けっして、ドナドナされてる訳ではありませんが、お約束なので歌ってみました。
あれから、父様に「おともでゃちがほしいです(ついでに滑舌も欲しい)」と言ったら、同じ年の子供がいるからと、伯爵家にお邪魔する事になりました。
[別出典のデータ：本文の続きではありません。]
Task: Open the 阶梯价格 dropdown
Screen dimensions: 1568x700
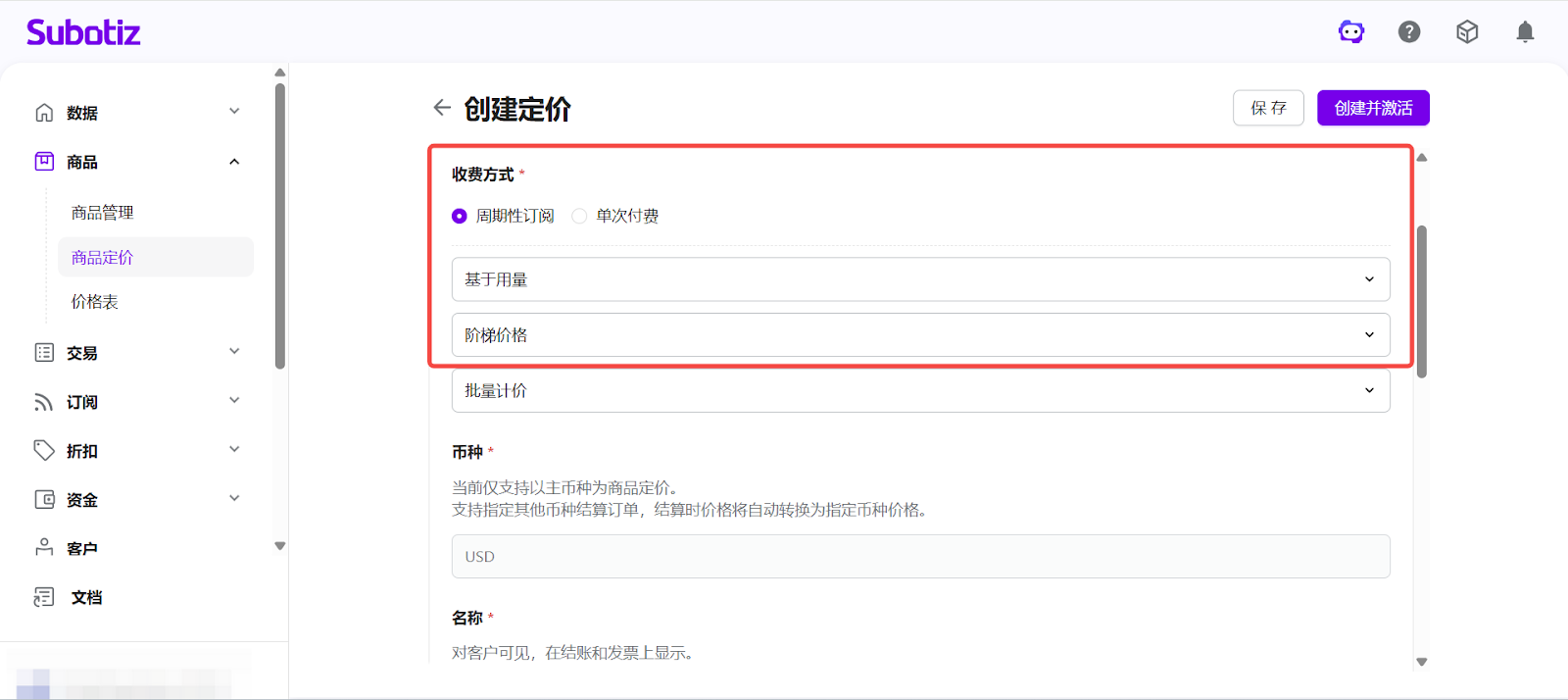Action: click(920, 335)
父様は「しかし、ルイーズに男の子の友達は……早すぎないか……悪い虫……」とか、ぶつぶつ言い、母様が、まだ淑女教育もやっていないお転婆娘には、男の子の方が安全だと言う事で決まりました。
ご令嬢に、怪我でもさせたら大変だもんね。
『マスティフ伯爵』は、父様の御学友だそうです。
馬車で半日ほど行った所に、伯爵家の領地があります。
特産は<葡萄>で、ワイナリーもたくさんあるそうです。幼女の内は飲めませんが、もう少し大きくなったら、<ワインゼリー>でも作ってみたいと思います。
林檎とワインで作った、<コンポート>もいいですね♪温かいコンポートに、アイスクリームをのせて♪…(じゅるり)です。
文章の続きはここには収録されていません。